— Work to complete —
Repeat every line of the listing below word for word, leaving out the pictures.

Rows showing where targets appear
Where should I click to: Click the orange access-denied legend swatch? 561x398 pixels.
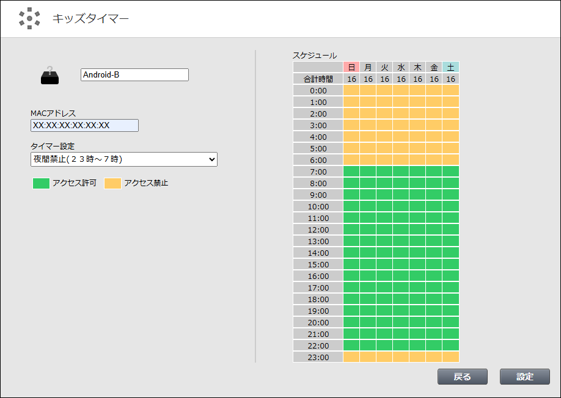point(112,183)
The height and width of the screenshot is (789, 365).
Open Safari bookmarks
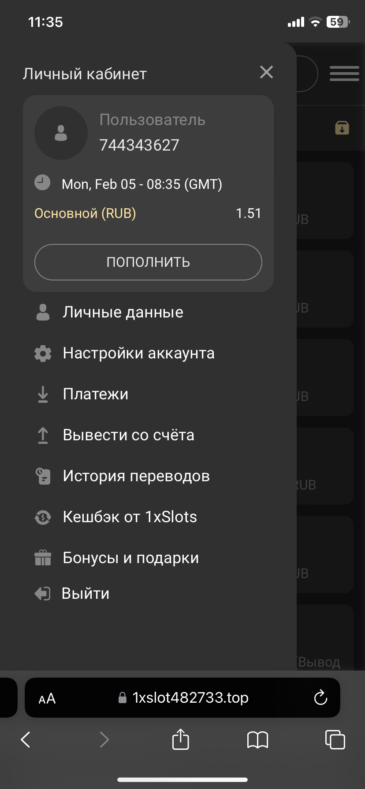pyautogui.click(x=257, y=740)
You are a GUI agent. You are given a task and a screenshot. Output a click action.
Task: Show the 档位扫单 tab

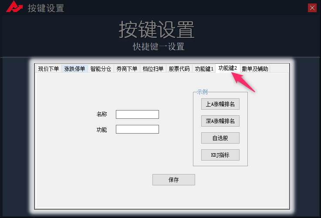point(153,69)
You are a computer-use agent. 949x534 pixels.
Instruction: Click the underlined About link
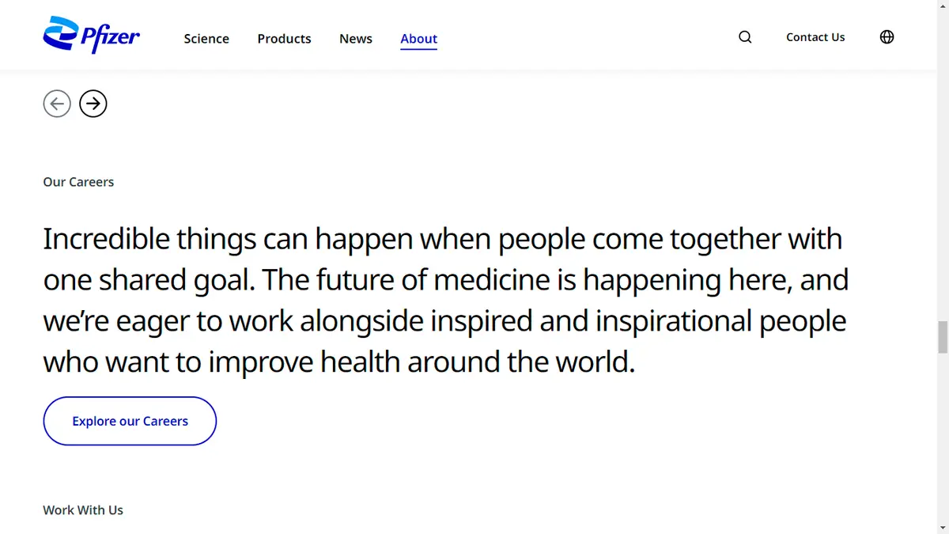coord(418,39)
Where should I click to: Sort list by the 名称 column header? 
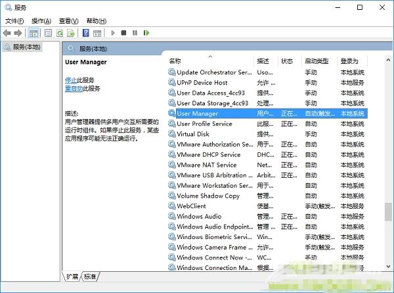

— Answer in full —
Where should I click to: Click the orange access-denied legend swatch? 561x398 pixels.
point(112,183)
The height and width of the screenshot is (789, 365).
Open Safari bookmarks
pyautogui.click(x=257, y=740)
You are a GUI agent. You are given a task and a screenshot. Output a click action.
Task: Show the 档位扫单 tab

point(153,69)
You are a computer-use agent. 949x534 pixels.
Instruction: Click the underlined About link
coord(418,39)
Where should I click to: Sort list by the 名称 column header? 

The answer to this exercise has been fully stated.